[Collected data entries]
☆ ☆ ☆ ☆ ☆
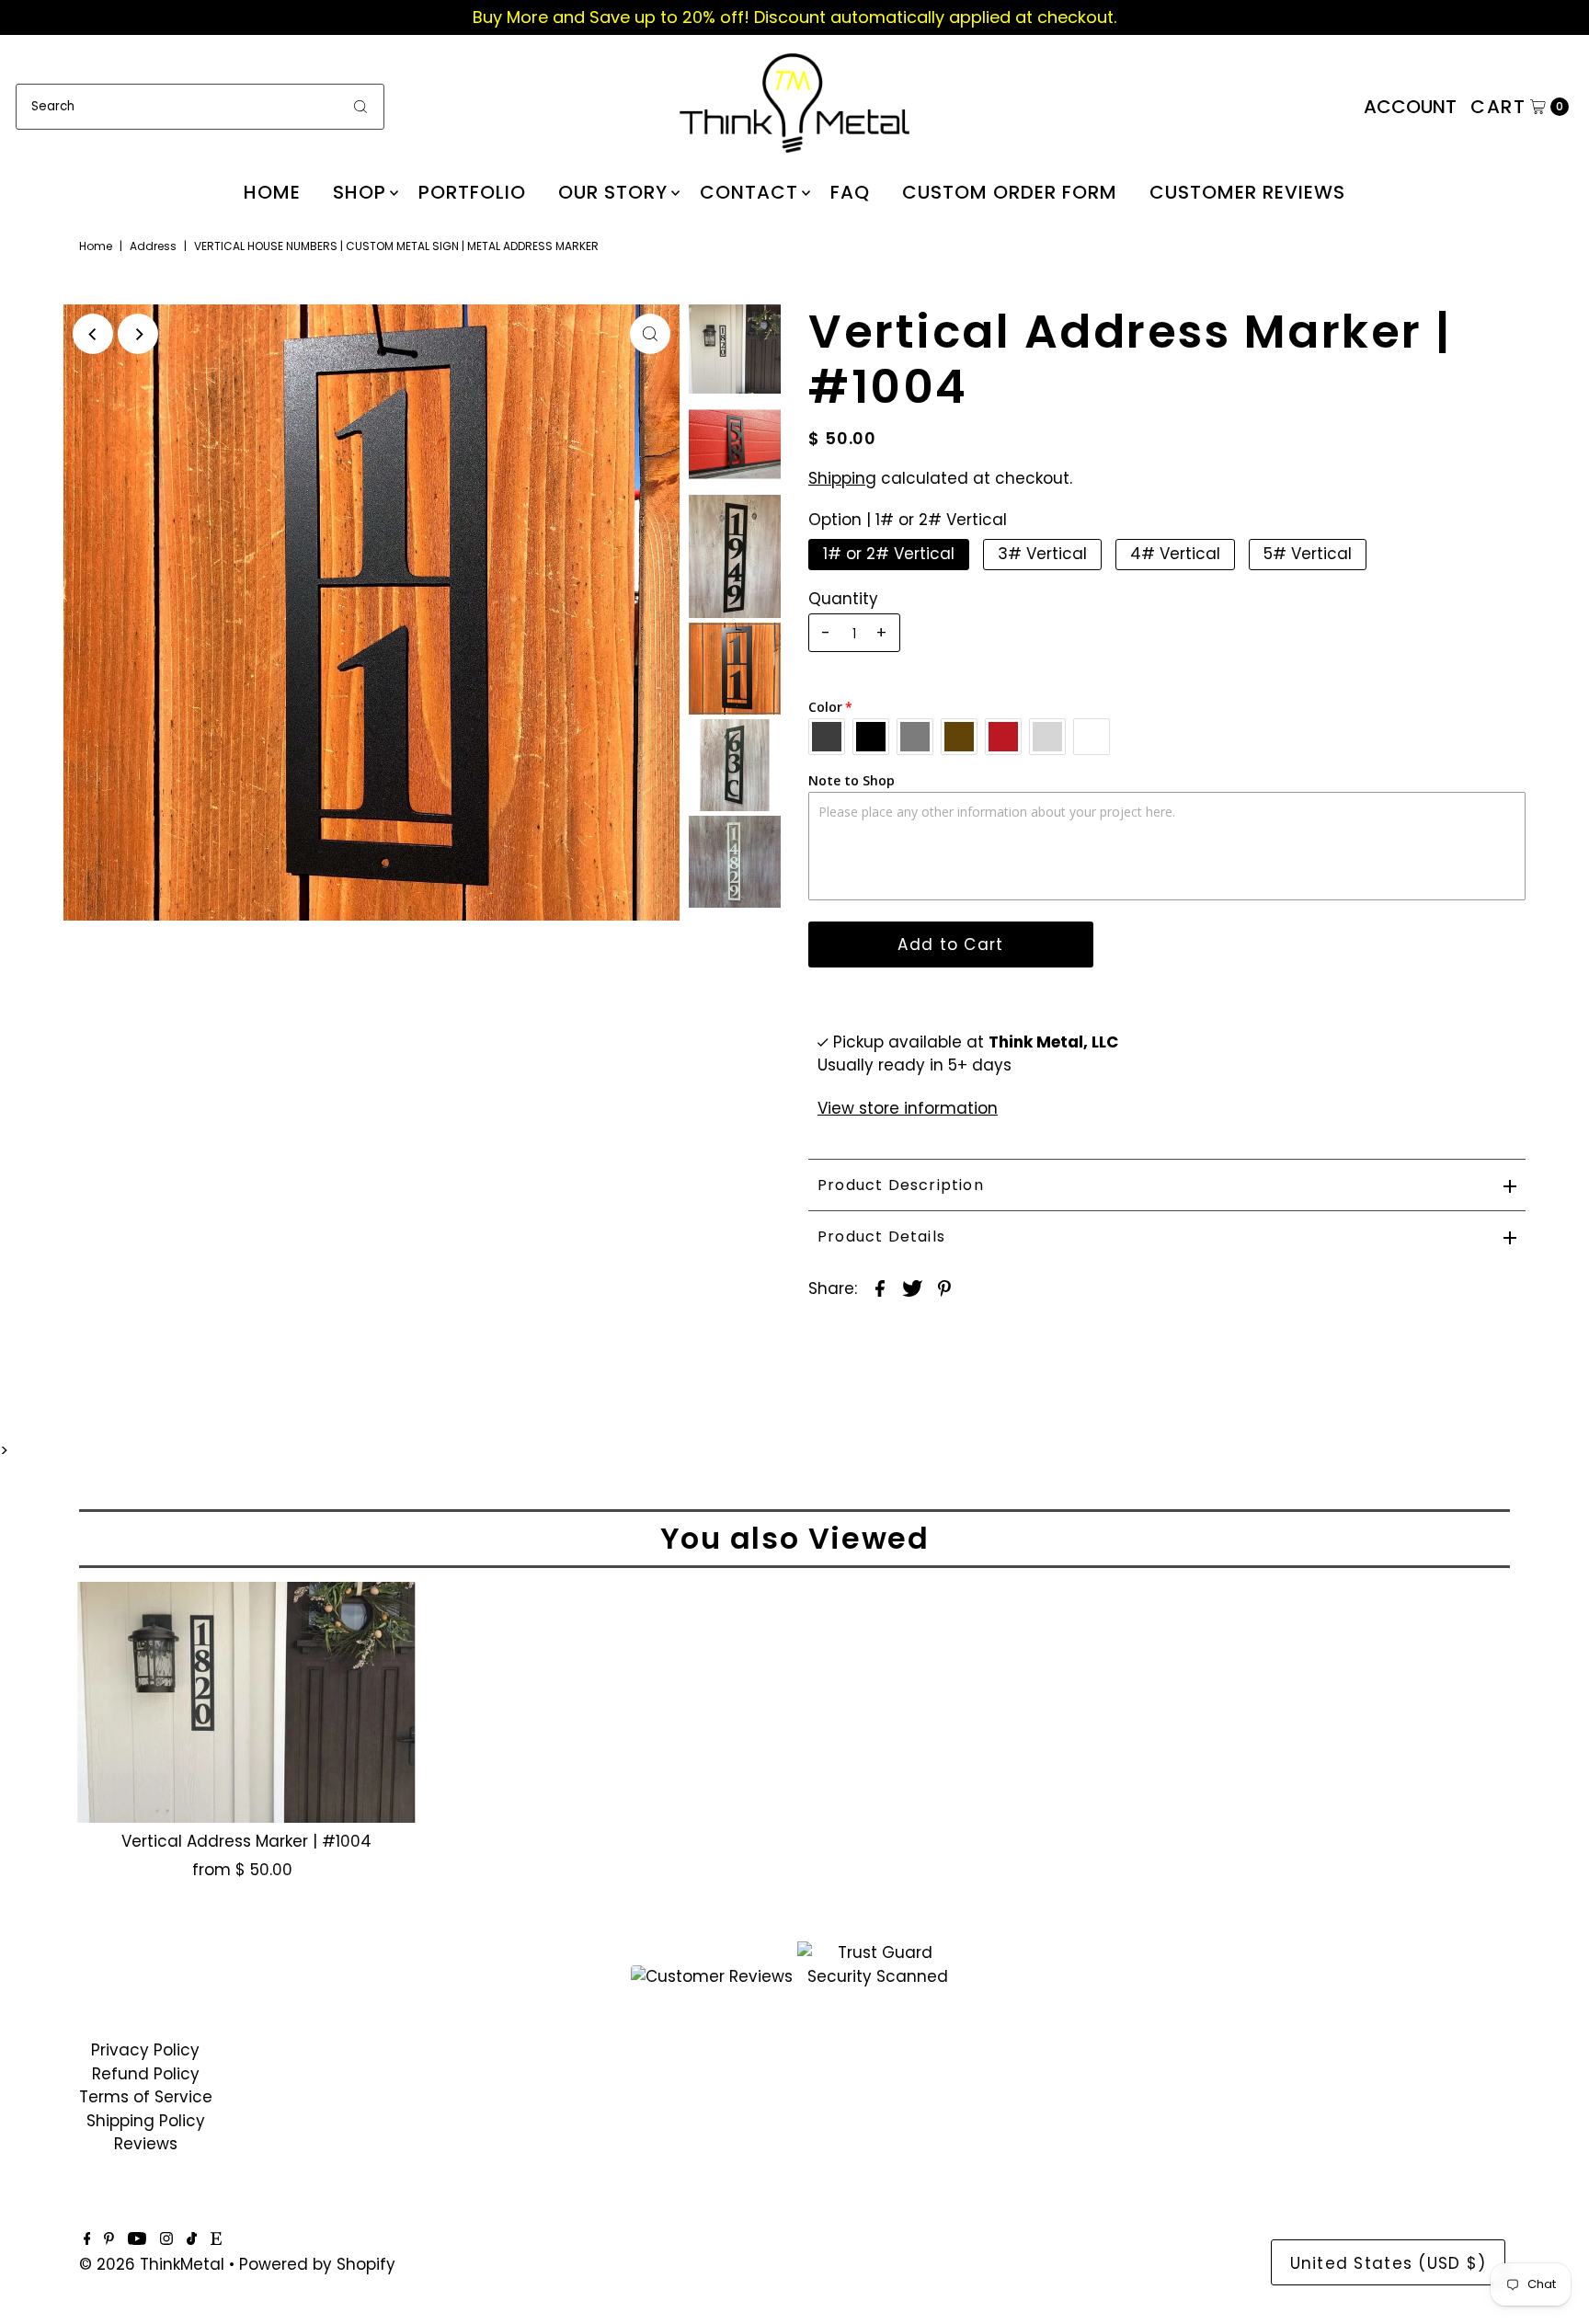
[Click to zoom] (650, 334)
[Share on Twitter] (912, 1287)
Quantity (843, 599)
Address (153, 246)
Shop (359, 192)
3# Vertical (1042, 554)
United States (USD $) (1388, 2263)
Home (272, 192)
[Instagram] (166, 2239)
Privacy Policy (145, 2050)
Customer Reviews (1247, 192)
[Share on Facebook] (880, 1287)
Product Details (881, 1236)
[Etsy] (216, 2239)
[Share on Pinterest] (944, 1287)
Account (1410, 107)
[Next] (138, 334)
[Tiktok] (192, 2239)
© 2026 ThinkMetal (151, 2264)
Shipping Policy (145, 2121)
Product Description (900, 1185)
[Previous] (93, 334)
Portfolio (472, 192)
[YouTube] (137, 2239)
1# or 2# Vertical (889, 554)
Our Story (613, 192)
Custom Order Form (1009, 192)
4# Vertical (1175, 554)
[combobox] (200, 107)
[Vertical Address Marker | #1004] (246, 1702)
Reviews (145, 2144)
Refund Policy (146, 2074)
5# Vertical (1307, 554)
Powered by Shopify (317, 2264)
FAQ (850, 192)
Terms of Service (145, 2097)
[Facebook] (87, 2239)
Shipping (842, 478)
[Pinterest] (109, 2239)
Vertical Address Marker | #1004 (246, 1841)
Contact (749, 192)
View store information (907, 1108)
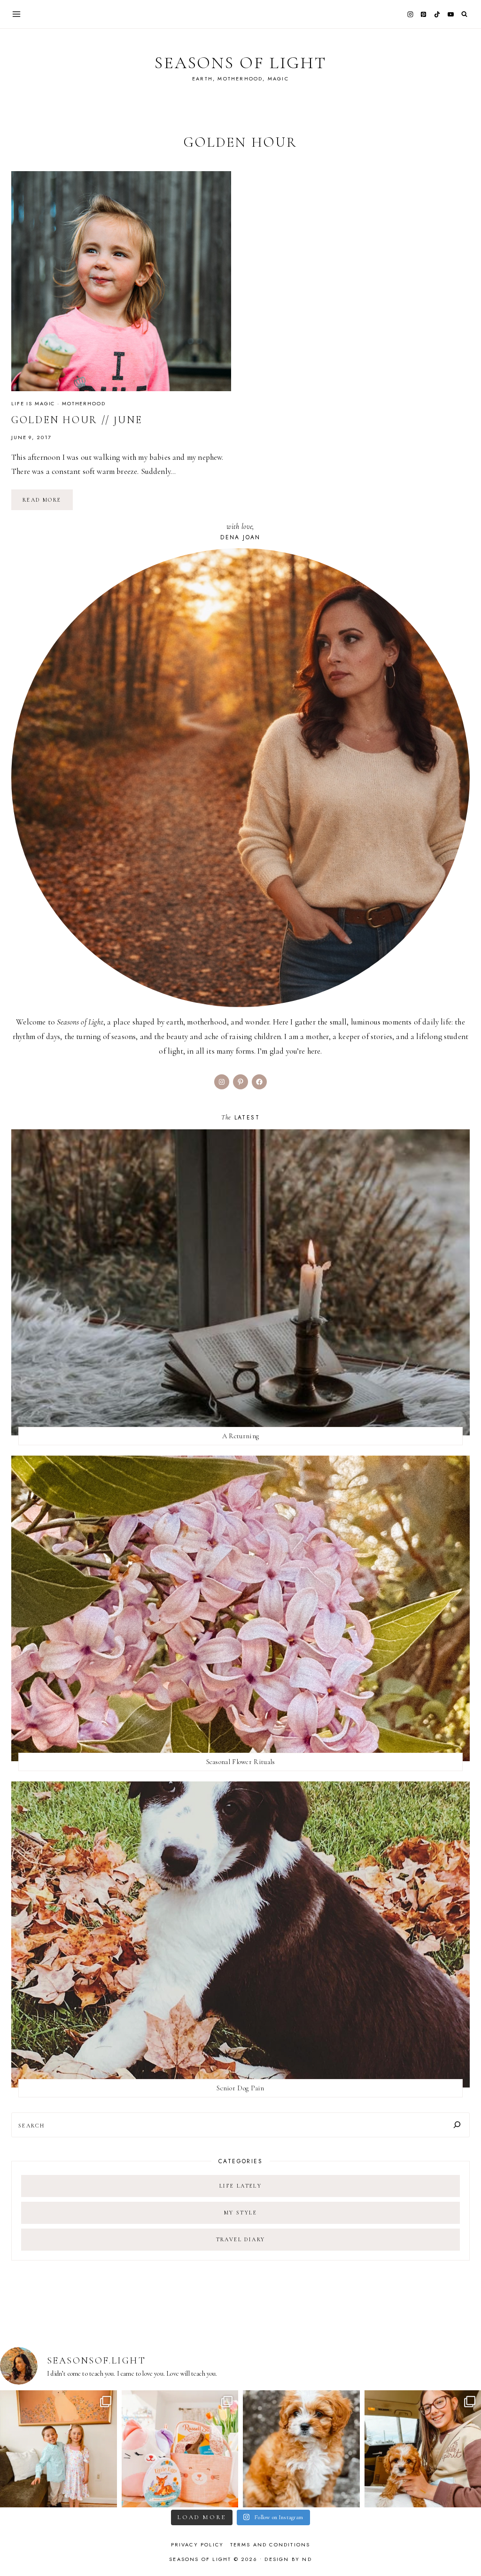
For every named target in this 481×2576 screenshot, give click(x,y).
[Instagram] (410, 14)
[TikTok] (437, 14)
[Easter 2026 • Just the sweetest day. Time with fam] (58, 2448)
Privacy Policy (197, 2544)
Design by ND (287, 2559)
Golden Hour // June (76, 420)
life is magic (33, 403)
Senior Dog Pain (240, 2088)
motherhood (84, 403)
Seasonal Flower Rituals (240, 1761)
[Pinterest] (424, 14)
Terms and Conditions (270, 2544)
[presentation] (121, 281)
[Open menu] (16, 14)
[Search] (457, 2125)
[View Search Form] (464, 14)
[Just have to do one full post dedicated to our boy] (301, 2448)
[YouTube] (450, 14)
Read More (48, 503)
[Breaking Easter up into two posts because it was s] (180, 2448)
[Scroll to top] (465, 2550)
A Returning (240, 1436)
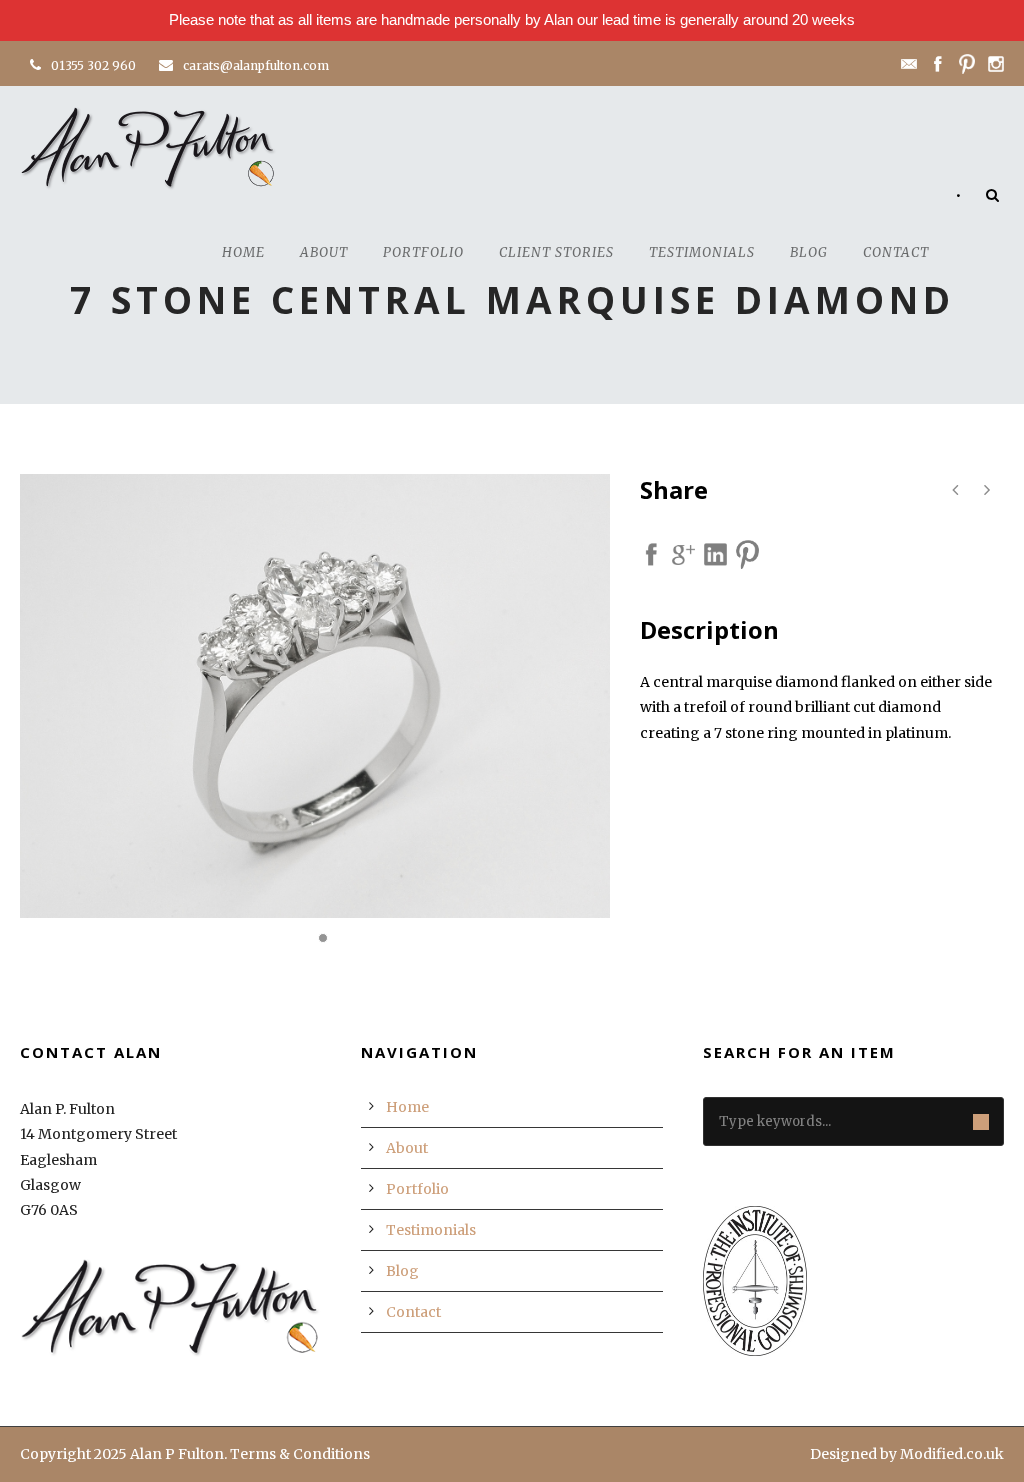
☆ ☆ ☆ ☆ ☆
INSTRUCTIONS FOR THE TASK — Every line from the line containing "Shipping Policy (145, 2121)" through the line containing "Contact (749, 192)" in the records above must be retyped exactly. Leave out the rest.

ANSWER —
Shipping Policy (145, 2121)
Product Description (900, 1185)
[Previous] (93, 334)
Portfolio (472, 192)
[YouTube] (137, 2239)
1# or 2# Vertical (889, 554)
Our Story (613, 192)
Custom Order Form (1009, 192)
4# Vertical (1175, 554)
[combobox] (200, 107)
[Vertical Address Marker | #1004] (246, 1702)
Reviews (145, 2144)
Refund Policy (146, 2074)
5# Vertical (1307, 554)
Powered by Shopify (317, 2264)
FAQ (850, 192)
Terms of Service (145, 2097)
[Facebook] (87, 2239)
Shipping (842, 478)
[Pinterest] (109, 2239)
Vertical Address Marker | #1004 (246, 1841)
Contact (749, 192)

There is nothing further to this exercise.